#### Directions
[a] Decide whether each statement agrees with the Nord Stream 2 article, answering yes or no and quoting the words that settle it: (i) the pipeline runs under the Baltic and links Russia to Germany; (ii) Paet spoke to ERR on a Friday; (iii) Paet holds that the U.S. is the villain in the Nord Stream 2 matter.
[b] Carry the Nord Stream 2 article forward from its last sentence, in the same reporting style.
**** Text to read
MEP: Simson must not act against EU interests on Russian pipeline
In chastising the United States for threatening sanctions on private sector firms in Germany over the ongoing construction of the Nord Stream 2 gas pipeline, commissioner Kadri Simson (Center) and the European Union as a whole is acting against its own interests, leaving America to do its work for it, says MEP Urmas Paet (Reform).
Paet told ERR Thursday that the under-construction gas pipeline, which runs under the Baltic and links Russia to Germany, is a threat to security and grants too much sway in EU energy markets to a non-member.
In threatening sanctions against the German company constructing the final stages of the pipeline, the U.S. senators who did so are standing up for the EU's interests more than the EU itself has seemed to.
"By talking about restrictions, the U.S. is carrying out what the European Commission itself should be doing, to actually implement what had been decided some time ago. This idea that the U.S. is the villain of the piece with Nord Stream 2 is misunderstanding the issue," Paet said.
********
**** Dataset excerpt
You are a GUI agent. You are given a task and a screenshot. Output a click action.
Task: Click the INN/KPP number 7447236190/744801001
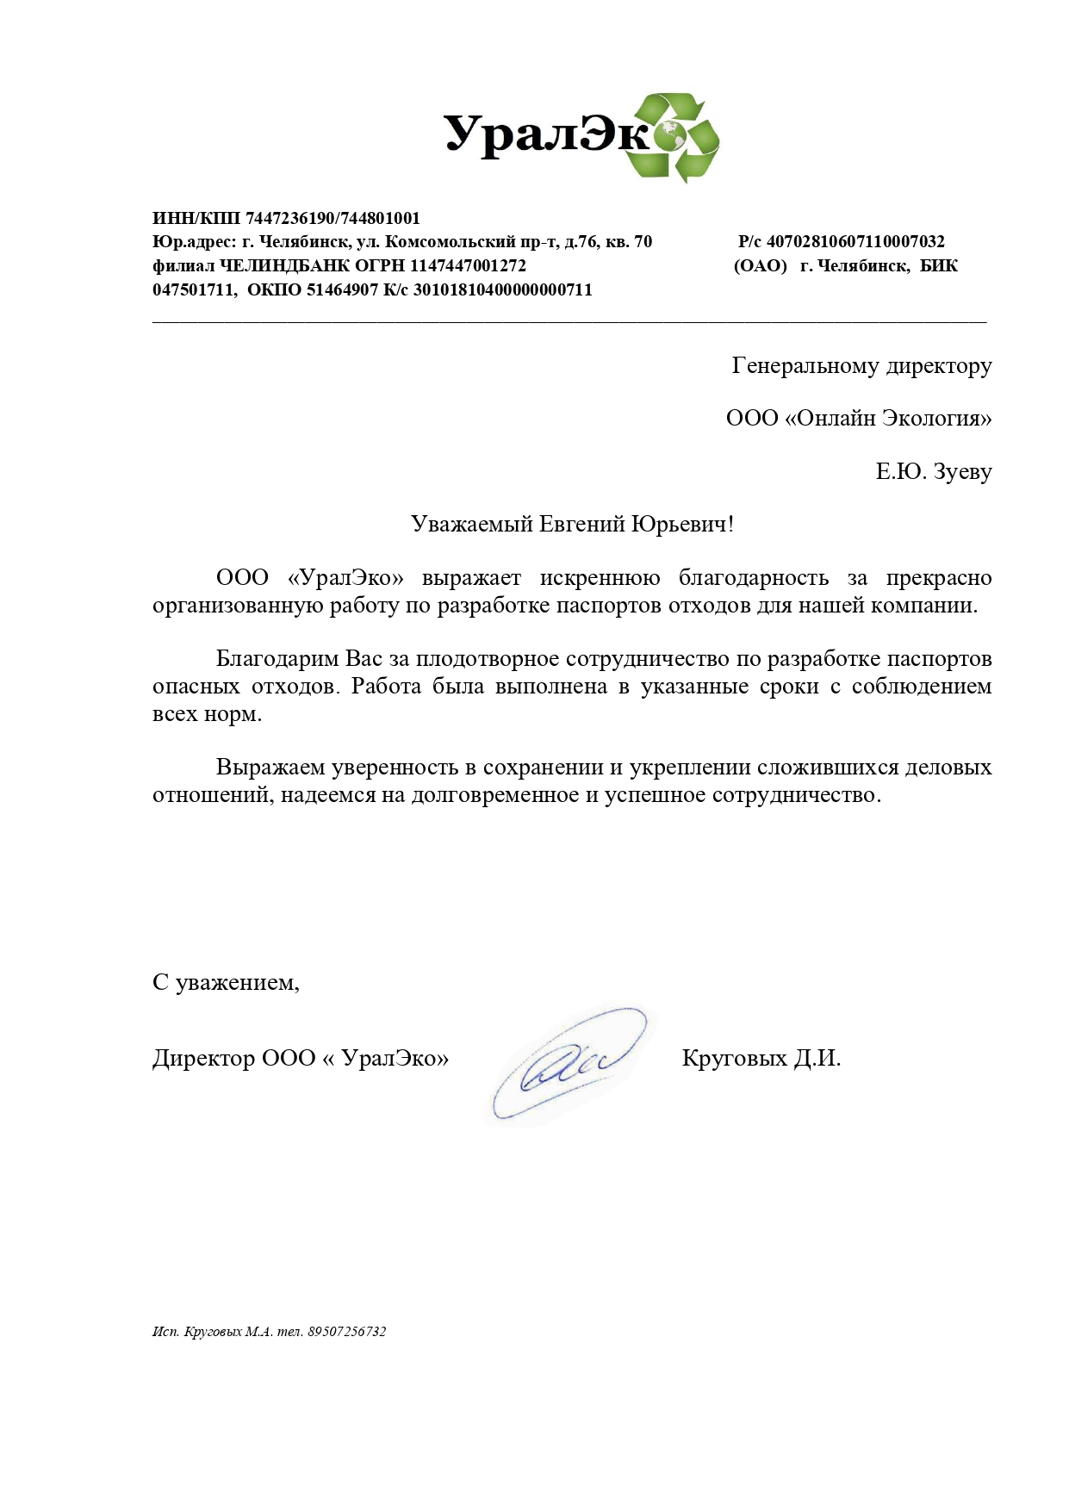[333, 219]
********
#### Responses in order
[a]
(i) Yes: "runs under the Baltic and links Russia to Germany"
(ii) No: "Paet told ERR Thursday"
(iii) No: "This idea that the U.S. is the villain of the piece with Nord Stream 2 is misunderstanding the issue"

[b]
The commission should uphold decisions made by the EU as a whole on energy, he added, meaning the responsibility lies with Kadri Simson, Estonia's commissioner, who holds the energy portfolio, to do everything to ensure energy security.
Simson: U.S. has no right to interfere in legally compliant actions of European firms
Kadri Simson said Tuesday that the EU does not recognize restrictive measures imposed by third (i.e. non-EU) countries on European companies, if those companies are complying with EU law, seeming in effect to place the burden of "interfering" on the U.S., rather than on the Russian Federation.
Simson's remarks follow announcements last week by U.S. Senators Ted Cruz (R-TX), Tom Cotton (R-AR) and Ron Johnson (R-WI) that "crushing legal and economic sanctions" may fall on Fährhafen Sassnitz GmbH, constructing the Nord Stream 2 final section at the northeastern German port city of Sassnitz.
Germany's foreign minister Heiko Mass, who met with Russian counterpart Sergei Lavrov a few days ago, is following the same line, saying he has complained to U.S. Secretary of State Mike Pompeo about the threats.
Urmas Paet noted on Thursday that Germany's favorable stance towards Nord Stream 2, which was given the go ahead from the German government in 2018, runs against communal European attitudes, not least since the Russian Federation has displayed a tendency to interfere in the economic policies and politics of sovereign nations already, including Ukraine.
Nord Stream 1 opened in 2011 and runs from Vyborg in the Russian Federation – formerly the Finnish city of Viipuri – to Greifswald on the German Baltic coast.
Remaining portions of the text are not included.